Ahmad A'zam (Аҳмад Аъзам) was an Uzbek writer, author, journalist, scriptwriter and literature critic.

Hamid Ismailov born May 5, 1954 in Tokmok, Kyrgyzstan, is an Uzbek journalist and writer who was forced to flee Uzbekistan in 1992 and came to the United Kingdom, where he took a job with the BBC World Service. He left the BBC on the 30 April, 2019 after 25 years of service. His works are banned in Uzbekistan.

Stanislav Huseynovich Khankishiev, better known as Stalic Khankishiev, is a celebrity chef, photographer, and cooking writer born in Uzbekistan. He has become well known in the Russian Federation as a result of television appearances and books. He is particularly associated with Central Asian cuisine, but has also popularized dishes from the Caucasus, the Balkans, and Slavic countries.

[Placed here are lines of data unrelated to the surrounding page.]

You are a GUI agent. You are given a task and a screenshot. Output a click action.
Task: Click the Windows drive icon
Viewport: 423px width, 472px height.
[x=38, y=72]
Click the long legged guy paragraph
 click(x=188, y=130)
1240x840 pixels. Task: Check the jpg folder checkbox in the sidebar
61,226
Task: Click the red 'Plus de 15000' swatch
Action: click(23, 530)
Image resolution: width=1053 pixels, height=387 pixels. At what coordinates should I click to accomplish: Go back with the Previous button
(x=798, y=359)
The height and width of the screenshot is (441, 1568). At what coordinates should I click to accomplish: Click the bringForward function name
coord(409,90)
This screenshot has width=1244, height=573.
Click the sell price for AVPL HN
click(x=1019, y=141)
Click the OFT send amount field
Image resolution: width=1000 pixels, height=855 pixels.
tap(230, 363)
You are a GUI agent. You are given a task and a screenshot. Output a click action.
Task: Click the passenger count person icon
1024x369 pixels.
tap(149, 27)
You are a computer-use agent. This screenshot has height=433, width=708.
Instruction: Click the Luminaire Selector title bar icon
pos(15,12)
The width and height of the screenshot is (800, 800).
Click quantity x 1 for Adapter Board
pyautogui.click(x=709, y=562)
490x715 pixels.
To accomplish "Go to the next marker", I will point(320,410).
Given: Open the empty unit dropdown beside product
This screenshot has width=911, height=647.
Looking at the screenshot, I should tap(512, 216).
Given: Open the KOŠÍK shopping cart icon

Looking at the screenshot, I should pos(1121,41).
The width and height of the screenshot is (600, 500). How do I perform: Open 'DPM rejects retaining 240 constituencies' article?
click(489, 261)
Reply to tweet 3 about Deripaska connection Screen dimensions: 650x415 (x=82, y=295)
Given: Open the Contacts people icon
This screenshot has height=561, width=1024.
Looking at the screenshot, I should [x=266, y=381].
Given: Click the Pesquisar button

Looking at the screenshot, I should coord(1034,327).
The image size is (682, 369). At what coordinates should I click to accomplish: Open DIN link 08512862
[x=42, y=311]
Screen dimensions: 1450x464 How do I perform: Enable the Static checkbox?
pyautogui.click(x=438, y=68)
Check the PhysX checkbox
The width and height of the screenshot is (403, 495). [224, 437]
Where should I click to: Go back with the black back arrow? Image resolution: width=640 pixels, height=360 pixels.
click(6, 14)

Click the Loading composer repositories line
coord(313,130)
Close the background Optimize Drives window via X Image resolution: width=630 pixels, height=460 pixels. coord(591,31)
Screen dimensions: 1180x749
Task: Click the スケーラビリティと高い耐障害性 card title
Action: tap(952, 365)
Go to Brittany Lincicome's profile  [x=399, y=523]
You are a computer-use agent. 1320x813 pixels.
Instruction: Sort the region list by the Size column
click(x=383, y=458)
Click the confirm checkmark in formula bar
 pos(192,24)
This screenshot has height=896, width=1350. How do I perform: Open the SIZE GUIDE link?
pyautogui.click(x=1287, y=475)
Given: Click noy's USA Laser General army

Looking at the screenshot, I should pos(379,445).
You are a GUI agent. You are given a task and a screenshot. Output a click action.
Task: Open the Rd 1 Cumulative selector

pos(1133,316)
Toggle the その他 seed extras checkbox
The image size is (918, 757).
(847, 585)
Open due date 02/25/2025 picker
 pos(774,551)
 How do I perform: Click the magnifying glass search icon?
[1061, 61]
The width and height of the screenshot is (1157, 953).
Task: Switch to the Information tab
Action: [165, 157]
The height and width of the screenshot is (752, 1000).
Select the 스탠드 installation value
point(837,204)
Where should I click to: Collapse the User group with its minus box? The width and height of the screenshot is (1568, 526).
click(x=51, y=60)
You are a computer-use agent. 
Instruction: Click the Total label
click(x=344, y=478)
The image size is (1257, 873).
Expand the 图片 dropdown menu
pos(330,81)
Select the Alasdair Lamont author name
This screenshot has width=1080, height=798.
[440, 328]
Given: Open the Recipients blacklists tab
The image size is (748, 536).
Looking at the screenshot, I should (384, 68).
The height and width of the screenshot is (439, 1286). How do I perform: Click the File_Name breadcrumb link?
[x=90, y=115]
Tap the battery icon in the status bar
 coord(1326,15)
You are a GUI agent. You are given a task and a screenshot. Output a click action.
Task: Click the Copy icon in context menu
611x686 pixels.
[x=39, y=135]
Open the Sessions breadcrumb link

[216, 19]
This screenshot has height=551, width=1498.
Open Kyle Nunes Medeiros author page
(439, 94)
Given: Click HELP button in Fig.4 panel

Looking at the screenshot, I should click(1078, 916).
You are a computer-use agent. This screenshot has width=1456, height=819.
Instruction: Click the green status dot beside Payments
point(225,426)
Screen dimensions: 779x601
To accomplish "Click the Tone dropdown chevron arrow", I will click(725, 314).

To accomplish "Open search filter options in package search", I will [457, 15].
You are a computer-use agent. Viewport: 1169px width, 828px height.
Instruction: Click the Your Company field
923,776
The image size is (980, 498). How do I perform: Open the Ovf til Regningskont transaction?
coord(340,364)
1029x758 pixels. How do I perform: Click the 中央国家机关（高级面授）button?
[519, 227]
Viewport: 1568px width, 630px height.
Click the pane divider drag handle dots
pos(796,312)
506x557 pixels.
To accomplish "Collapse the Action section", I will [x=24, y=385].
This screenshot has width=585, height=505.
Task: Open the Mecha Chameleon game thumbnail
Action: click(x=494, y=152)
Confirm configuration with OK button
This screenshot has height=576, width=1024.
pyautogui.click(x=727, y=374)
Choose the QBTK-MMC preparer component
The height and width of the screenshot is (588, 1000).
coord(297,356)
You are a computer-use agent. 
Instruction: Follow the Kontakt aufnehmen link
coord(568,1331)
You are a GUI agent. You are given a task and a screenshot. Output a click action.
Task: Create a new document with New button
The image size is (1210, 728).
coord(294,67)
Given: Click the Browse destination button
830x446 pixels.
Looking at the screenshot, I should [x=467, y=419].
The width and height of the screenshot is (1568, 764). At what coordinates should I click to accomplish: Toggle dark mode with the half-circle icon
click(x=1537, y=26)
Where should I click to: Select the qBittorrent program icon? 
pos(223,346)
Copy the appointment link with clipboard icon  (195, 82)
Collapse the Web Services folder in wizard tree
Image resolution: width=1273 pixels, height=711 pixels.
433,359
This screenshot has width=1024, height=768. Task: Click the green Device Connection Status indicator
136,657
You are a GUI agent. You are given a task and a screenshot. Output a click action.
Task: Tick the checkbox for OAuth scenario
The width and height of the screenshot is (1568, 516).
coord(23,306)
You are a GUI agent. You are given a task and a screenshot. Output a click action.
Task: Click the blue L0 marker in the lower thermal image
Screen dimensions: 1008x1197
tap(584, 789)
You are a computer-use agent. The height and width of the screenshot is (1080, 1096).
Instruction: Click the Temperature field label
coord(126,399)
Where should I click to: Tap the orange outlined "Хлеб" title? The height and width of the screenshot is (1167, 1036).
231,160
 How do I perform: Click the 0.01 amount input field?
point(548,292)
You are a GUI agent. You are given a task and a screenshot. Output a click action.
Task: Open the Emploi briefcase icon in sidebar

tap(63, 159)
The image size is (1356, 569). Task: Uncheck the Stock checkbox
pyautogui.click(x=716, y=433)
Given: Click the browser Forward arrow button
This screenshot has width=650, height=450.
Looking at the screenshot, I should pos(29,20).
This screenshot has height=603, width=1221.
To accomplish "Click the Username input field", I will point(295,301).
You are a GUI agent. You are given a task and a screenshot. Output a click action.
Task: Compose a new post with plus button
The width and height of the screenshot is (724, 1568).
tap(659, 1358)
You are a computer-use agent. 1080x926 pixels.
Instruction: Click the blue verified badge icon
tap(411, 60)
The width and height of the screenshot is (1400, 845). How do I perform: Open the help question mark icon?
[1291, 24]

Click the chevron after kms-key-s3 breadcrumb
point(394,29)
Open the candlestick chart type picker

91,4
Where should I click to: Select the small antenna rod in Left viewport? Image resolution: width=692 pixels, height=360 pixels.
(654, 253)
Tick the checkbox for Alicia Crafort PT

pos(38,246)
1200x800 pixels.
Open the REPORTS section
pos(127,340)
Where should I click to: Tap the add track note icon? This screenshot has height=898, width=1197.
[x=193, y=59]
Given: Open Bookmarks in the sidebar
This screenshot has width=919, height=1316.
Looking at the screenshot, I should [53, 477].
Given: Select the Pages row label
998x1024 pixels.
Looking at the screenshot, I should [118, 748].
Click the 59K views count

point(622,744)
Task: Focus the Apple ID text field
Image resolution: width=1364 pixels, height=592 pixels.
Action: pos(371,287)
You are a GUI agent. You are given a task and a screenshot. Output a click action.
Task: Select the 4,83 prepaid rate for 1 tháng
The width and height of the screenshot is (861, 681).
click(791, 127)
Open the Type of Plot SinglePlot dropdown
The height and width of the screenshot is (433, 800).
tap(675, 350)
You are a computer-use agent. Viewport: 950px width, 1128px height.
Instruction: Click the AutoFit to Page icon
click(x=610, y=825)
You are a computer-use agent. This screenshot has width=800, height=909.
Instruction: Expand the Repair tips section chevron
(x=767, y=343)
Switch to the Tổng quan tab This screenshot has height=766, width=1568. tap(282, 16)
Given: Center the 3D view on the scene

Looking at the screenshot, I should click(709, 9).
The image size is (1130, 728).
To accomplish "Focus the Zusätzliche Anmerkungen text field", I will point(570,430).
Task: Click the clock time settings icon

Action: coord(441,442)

Jahangir Mamatov is a linguist, lexicographer, author, journalist, and a political analyst of Central Asian issues. He is a former member of the Uzbek Parliament and a co-author of Uzbekistan's Declaration of Independence. His writings, tenure in parliament, and other political activities were often greatly at odds with the Uzbek government. He was arrested but escaped into exile for many years. In 2005 he was instrumental in forming the democratic opposition group Congress of Democratic Uzbekistan (CDU) and became its first chairman. His writings are still banned in Uzbekistan.

Munawwar Qari Abdurrashidkhan ogli was a leading Jadidist of late Tsarist Turkestan. Like other Jadids, Munnawwar Qari worked as author, poet, teacher, journalist and in other occupations. He became a victim of the Great Purge.

Hamza Hakimzade Niyazi was an Uzbek author, composer, playwright, poet, scholar, and political activist. Niyazi, along with Gʻafur Gʻulom, is widely seen as one of the leading figures in the early development of modern Uzbek literary tradition. He is generally considered the first Uzbek playwright, the founder of modern Uzbek musical forms, as well as the founder of Uzbek social realism.

Hamid Olimjon was an Uzbek poet, playwright, scholar, and literary translator of the Soviet period. Hamid Olimjon is considered to be one of the finest twentieth-century Uzbek poets. The Uzbek Soviet Encyclopedia calls him "one of the founders of Uzbek Soviet literature". In addition to writing his own poetry, Hamid Olimjon translated the works of many famous foreign authors, such as Alexander Pushkin, Leo Tolstoy, Maxim Gorky, Vladimir Mayakovsky, Taras Shevchenko, and Mikhail Lermontov into the Uzbek language.

Muhammad Salih is an Uzbek political opposition leader and writer.

Kamil Yashin was a Soviet-Uzbekistani poet, screenwriter, and celebrity. He was awarded the titles People's Writer of the Uzbek SSR in 1959, Hero of Socialist Labor in 1974, and the USSR State Prize in 1951.